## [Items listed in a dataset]

# # # #

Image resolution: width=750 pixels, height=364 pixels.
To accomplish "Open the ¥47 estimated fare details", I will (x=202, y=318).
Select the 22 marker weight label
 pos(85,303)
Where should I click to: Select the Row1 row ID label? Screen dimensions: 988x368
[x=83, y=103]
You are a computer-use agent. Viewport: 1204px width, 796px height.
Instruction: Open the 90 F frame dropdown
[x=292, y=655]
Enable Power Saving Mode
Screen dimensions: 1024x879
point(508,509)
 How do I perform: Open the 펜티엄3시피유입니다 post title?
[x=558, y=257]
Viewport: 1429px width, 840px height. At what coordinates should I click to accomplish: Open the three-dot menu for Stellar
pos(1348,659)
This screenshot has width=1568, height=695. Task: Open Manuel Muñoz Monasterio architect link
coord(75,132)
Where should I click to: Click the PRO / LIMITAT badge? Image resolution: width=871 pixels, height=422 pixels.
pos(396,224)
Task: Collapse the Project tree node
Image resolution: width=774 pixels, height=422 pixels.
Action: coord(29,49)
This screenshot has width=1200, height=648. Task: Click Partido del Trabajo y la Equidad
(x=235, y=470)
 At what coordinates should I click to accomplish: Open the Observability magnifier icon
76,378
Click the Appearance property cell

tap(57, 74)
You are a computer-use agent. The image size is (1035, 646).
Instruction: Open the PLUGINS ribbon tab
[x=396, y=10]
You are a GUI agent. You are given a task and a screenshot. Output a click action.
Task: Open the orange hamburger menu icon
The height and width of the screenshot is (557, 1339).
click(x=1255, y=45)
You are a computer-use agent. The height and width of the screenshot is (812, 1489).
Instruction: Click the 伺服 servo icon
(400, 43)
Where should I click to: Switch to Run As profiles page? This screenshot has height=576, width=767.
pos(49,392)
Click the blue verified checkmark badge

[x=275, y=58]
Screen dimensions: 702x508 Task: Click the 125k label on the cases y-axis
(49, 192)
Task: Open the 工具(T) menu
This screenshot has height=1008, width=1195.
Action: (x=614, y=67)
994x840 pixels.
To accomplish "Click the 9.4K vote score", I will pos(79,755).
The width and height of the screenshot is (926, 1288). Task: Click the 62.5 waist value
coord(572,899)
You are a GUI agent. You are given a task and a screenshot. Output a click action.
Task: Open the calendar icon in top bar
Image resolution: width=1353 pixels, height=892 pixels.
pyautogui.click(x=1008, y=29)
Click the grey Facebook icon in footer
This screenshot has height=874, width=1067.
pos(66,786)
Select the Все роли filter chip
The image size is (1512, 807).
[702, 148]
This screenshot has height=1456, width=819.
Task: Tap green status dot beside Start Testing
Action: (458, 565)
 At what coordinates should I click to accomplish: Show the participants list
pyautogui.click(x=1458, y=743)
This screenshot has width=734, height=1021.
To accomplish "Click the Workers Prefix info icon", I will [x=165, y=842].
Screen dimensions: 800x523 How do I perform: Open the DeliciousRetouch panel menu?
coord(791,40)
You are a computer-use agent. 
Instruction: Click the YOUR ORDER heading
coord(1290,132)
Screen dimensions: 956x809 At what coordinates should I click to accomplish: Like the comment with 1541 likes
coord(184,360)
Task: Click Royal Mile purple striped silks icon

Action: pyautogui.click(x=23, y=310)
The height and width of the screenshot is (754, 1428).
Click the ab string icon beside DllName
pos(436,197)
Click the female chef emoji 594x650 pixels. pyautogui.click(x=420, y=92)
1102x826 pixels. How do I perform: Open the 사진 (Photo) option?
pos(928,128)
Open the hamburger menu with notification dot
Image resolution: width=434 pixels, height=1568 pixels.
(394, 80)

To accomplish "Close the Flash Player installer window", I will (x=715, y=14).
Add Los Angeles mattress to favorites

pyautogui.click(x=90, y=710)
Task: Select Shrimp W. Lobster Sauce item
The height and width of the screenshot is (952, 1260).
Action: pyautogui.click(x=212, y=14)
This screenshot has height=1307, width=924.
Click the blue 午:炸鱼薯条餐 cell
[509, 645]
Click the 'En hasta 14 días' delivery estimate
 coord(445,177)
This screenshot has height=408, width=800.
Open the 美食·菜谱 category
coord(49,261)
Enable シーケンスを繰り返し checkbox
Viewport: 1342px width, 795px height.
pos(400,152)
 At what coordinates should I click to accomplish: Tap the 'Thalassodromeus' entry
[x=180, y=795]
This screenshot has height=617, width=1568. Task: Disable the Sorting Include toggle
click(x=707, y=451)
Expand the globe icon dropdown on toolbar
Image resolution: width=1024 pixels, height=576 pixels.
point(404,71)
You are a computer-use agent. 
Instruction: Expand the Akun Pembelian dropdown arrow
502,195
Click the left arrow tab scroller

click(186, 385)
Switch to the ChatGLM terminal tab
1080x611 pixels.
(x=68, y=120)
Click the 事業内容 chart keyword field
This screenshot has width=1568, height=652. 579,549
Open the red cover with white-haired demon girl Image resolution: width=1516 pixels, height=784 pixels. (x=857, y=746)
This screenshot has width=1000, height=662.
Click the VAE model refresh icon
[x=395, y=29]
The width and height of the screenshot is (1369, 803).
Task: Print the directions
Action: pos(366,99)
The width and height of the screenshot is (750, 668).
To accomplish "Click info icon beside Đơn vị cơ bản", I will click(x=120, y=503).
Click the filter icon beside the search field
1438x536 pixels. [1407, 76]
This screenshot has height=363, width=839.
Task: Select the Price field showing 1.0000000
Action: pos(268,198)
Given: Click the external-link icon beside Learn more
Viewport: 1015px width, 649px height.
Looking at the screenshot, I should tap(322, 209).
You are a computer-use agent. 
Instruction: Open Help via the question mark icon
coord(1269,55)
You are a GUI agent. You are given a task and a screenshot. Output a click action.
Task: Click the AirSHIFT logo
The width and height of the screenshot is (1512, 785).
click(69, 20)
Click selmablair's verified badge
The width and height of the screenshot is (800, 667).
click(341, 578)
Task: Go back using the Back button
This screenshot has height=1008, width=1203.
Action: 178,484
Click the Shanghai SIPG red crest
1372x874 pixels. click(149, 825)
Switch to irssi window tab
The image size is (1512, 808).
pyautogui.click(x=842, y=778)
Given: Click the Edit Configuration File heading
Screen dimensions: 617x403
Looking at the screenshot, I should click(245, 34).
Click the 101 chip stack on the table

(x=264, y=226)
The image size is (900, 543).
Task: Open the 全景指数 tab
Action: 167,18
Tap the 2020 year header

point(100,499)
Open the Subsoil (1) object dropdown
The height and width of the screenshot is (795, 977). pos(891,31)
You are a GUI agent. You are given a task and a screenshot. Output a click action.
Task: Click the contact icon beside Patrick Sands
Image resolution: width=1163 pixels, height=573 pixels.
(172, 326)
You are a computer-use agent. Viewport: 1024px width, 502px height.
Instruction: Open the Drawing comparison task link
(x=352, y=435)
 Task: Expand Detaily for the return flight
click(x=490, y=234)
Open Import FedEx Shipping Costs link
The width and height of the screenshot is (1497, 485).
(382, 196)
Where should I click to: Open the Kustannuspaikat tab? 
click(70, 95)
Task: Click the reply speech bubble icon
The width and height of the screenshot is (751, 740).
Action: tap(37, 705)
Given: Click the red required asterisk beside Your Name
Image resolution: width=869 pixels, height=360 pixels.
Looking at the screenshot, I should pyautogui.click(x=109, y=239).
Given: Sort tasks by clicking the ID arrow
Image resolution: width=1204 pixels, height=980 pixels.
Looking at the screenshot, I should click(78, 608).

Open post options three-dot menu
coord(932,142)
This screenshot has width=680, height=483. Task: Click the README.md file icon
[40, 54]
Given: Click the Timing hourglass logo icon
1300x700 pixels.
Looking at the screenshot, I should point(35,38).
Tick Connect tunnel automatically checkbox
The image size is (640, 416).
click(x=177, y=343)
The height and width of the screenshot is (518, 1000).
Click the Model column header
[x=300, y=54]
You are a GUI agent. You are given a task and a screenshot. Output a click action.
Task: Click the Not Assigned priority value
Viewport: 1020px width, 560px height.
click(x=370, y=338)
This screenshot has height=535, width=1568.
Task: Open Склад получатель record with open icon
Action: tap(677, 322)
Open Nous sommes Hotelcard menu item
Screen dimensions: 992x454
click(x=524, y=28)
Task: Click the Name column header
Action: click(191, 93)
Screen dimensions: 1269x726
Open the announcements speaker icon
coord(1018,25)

# # # #

## [THE PROBLEM]
Using the records above, restate word for word the lines from the one with "994x840 pixels." through the one with "This screenshot has height=408, width=800.", both included.

## [TASK RESPONSE]
994x840 pixels.
To accomplish "Click the 9.4K vote score", I will pos(79,755).
The width and height of the screenshot is (926, 1288). Task: Click the 62.5 waist value
coord(572,899)
You are a GUI agent. You are given a task and a screenshot. Output a click action.
Task: Open the calendar icon in top bar
Image resolution: width=1353 pixels, height=892 pixels.
pyautogui.click(x=1008, y=29)
Click the grey Facebook icon in footer
This screenshot has height=874, width=1067.
pos(66,786)
Select the Все роли filter chip
The image size is (1512, 807).
[702, 148]
This screenshot has height=1456, width=819.
Task: Tap green status dot beside Start Testing
Action: (458, 565)
 At what coordinates should I click to accomplish: Show the participants list
pyautogui.click(x=1458, y=743)
This screenshot has width=734, height=1021.
To accomplish "Click the Workers Prefix info icon", I will [x=165, y=842].
Screen dimensions: 800x523 How do I perform: Open the DeliciousRetouch panel menu?
coord(791,40)
You are a computer-use agent. 
Instruction: Click the YOUR ORDER heading
coord(1290,132)
Screen dimensions: 956x809 At what coordinates should I click to accomplish: Like the comment with 1541 likes
coord(184,360)
Task: Click Royal Mile purple striped silks icon

Action: pyautogui.click(x=23, y=310)
The height and width of the screenshot is (754, 1428).
Click the ab string icon beside DllName
pos(436,197)
Click the female chef emoji 594x650 pixels. pyautogui.click(x=420, y=92)
1102x826 pixels. How do I perform: Open the 사진 (Photo) option?
pos(928,128)
Open the hamburger menu with notification dot
Image resolution: width=434 pixels, height=1568 pixels.
(394, 80)

To accomplish "Close the Flash Player installer window", I will (x=715, y=14).
Add Los Angeles mattress to favorites

pyautogui.click(x=90, y=710)
Task: Select Shrimp W. Lobster Sauce item
The height and width of the screenshot is (952, 1260).
Action: pyautogui.click(x=212, y=14)
This screenshot has height=1307, width=924.
Click the blue 午:炸鱼薯条餐 cell
[509, 645]
Click the 'En hasta 14 días' delivery estimate
 coord(445,177)
This screenshot has height=408, width=800.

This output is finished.